Data supplied section start

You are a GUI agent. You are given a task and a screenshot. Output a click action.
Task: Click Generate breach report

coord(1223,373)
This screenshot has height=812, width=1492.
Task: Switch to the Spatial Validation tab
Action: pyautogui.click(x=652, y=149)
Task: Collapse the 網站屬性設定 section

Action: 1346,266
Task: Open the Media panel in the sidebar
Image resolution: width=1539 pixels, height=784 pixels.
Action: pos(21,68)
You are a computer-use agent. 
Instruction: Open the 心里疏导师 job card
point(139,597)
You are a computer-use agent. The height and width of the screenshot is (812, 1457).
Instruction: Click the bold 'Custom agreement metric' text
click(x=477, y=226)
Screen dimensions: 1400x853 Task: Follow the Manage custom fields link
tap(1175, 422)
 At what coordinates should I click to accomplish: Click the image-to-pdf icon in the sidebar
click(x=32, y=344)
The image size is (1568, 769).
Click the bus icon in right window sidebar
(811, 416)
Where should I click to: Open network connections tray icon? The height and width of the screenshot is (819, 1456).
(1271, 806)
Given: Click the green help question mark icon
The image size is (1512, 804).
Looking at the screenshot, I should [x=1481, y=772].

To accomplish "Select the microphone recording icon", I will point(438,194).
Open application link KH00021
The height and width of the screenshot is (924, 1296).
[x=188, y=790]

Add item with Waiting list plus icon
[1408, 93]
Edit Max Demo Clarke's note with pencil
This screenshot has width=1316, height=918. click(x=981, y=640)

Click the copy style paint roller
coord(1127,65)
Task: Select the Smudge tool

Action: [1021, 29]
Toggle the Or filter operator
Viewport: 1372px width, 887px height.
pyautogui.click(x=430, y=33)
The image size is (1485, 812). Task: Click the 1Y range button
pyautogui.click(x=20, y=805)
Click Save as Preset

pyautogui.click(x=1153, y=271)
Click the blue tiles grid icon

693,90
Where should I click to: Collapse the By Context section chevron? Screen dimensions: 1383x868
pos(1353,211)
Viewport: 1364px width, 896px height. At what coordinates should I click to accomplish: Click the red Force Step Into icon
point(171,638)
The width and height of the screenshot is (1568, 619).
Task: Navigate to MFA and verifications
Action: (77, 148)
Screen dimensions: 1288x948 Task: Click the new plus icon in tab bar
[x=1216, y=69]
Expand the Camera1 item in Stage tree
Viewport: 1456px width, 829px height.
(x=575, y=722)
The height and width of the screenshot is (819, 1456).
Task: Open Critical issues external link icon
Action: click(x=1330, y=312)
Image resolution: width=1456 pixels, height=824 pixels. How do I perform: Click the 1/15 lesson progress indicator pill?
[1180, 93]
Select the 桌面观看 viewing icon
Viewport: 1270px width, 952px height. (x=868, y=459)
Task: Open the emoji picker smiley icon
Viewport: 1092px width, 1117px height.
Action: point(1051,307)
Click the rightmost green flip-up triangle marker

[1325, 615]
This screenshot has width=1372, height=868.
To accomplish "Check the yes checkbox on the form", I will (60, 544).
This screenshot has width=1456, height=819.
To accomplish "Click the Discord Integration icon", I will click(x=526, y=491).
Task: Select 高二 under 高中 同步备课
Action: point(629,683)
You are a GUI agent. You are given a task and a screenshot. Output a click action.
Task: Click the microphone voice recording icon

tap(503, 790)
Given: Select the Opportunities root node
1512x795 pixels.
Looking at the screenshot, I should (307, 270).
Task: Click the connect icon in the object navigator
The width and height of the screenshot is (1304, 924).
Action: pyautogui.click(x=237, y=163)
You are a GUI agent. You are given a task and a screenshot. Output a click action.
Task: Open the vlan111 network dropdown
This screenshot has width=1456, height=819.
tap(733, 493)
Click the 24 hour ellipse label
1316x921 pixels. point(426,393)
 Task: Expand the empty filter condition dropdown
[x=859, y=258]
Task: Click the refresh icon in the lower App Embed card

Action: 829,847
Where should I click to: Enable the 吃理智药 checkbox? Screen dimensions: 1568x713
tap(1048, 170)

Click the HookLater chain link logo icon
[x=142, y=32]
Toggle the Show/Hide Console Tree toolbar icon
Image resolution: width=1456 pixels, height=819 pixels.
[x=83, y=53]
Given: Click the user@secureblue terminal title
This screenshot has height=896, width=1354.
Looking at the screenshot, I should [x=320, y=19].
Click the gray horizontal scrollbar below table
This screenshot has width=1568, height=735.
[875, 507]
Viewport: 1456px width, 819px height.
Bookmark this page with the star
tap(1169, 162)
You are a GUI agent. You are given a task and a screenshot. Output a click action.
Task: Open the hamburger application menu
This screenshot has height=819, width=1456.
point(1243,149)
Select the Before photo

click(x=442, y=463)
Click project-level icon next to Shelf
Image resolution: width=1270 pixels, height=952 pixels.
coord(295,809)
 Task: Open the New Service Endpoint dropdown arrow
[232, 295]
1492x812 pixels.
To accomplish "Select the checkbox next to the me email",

Data supplied section end

(What you have to do)
None of the records may be left out; each is to be restated exactly.

(Answer)
You are a GUI agent. You are given a task and a screenshot. Output a click action.
Task: Click Generate breach report

coord(1223,373)
This screenshot has height=812, width=1492.
Task: Switch to the Spatial Validation tab
Action: pyautogui.click(x=652, y=149)
Task: Collapse the 網站屬性設定 section

Action: 1346,266
Task: Open the Media panel in the sidebar
Image resolution: width=1539 pixels, height=784 pixels.
Action: pos(21,68)
You are a computer-use agent. 
Instruction: Open the 心里疏导师 job card
point(139,597)
You are a computer-use agent. The height and width of the screenshot is (812, 1457).
Instruction: Click the bold 'Custom agreement metric' text
click(x=477, y=226)
Screen dimensions: 1400x853 Task: Follow the Manage custom fields link
tap(1175, 422)
 At what coordinates should I click to accomplish: Click the image-to-pdf icon in the sidebar
click(x=32, y=344)
The image size is (1568, 769).
Click the bus icon in right window sidebar
(811, 416)
Where should I click to: Open network connections tray icon? The height and width of the screenshot is (819, 1456).
(1271, 806)
Given: Click the green help question mark icon
The image size is (1512, 804).
Looking at the screenshot, I should [x=1481, y=772].

To accomplish "Select the microphone recording icon", I will point(438,194).
Open application link KH00021
The height and width of the screenshot is (924, 1296).
[x=188, y=790]

Add item with Waiting list plus icon
[1408, 93]
Edit Max Demo Clarke's note with pencil
This screenshot has width=1316, height=918. click(x=981, y=640)

Click the copy style paint roller
coord(1127,65)
Task: Select the Smudge tool

Action: [1021, 29]
Toggle the Or filter operator
Viewport: 1372px width, 887px height.
pyautogui.click(x=430, y=33)
The image size is (1485, 812). Task: Click the 1Y range button
pyautogui.click(x=20, y=805)
Click Save as Preset

pyautogui.click(x=1153, y=271)
Click the blue tiles grid icon

693,90
Where should I click to: Collapse the By Context section chevron? Screen dimensions: 1383x868
pos(1353,211)
Viewport: 1364px width, 896px height. At what coordinates should I click to accomplish: Click the red Force Step Into icon
point(171,638)
The width and height of the screenshot is (1568, 619).
Task: Navigate to MFA and verifications
Action: (77, 148)
Screen dimensions: 1288x948 Task: Click the new plus icon in tab bar
[x=1216, y=69]
Expand the Camera1 item in Stage tree
Viewport: 1456px width, 829px height.
(x=575, y=722)
The height and width of the screenshot is (819, 1456).
Task: Open Critical issues external link icon
Action: click(x=1330, y=312)
Image resolution: width=1456 pixels, height=824 pixels. How do I perform: Click the 1/15 lesson progress indicator pill?
[1180, 93]
Select the 桌面观看 viewing icon
Viewport: 1270px width, 952px height. (x=868, y=459)
Task: Open the emoji picker smiley icon
Viewport: 1092px width, 1117px height.
Action: point(1051,307)
Click the rightmost green flip-up triangle marker

[1325, 615]
This screenshot has width=1372, height=868.
To accomplish "Check the yes checkbox on the form", I will (60, 544).
This screenshot has width=1456, height=819.
To accomplish "Click the Discord Integration icon", I will click(x=526, y=491).
Task: Select 高二 under 高中 同步备课
Action: point(629,683)
You are a GUI agent. You are given a task and a screenshot. Output a click action.
Task: Click the microphone voice recording icon

tap(503, 790)
Given: Select the Opportunities root node
1512x795 pixels.
Looking at the screenshot, I should (307, 270).
Task: Click the connect icon in the object navigator
The width and height of the screenshot is (1304, 924).
Action: pyautogui.click(x=237, y=163)
You are a GUI agent. You are given a task and a screenshot. Output a click action.
Task: Open the vlan111 network dropdown
This screenshot has width=1456, height=819.
tap(733, 493)
Click the 24 hour ellipse label
1316x921 pixels. point(426,393)
 Task: Expand the empty filter condition dropdown
[x=859, y=258]
Task: Click the refresh icon in the lower App Embed card

Action: 829,847
Where should I click to: Enable the 吃理智药 checkbox? Screen dimensions: 1568x713
tap(1048, 170)

Click the HookLater chain link logo icon
[x=142, y=32]
Toggle the Show/Hide Console Tree toolbar icon
Image resolution: width=1456 pixels, height=819 pixels.
[x=83, y=53]
Given: Click the user@secureblue terminal title
This screenshot has height=896, width=1354.
Looking at the screenshot, I should [x=320, y=19].
Click the gray horizontal scrollbar below table
This screenshot has width=1568, height=735.
[875, 507]
Viewport: 1456px width, 819px height.
Bookmark this page with the star
tap(1169, 162)
You are a GUI agent. You are given a task and a screenshot. Output a click action.
Task: Open the hamburger application menu
This screenshot has height=819, width=1456.
point(1243,149)
Select the Before photo

click(x=442, y=463)
Click project-level icon next to Shelf
Image resolution: width=1270 pixels, height=952 pixels.
coord(295,809)
 Task: Open the New Service Endpoint dropdown arrow
[232, 295]
1492x812 pixels.
To accomplish "Select the checkbox next to the me email",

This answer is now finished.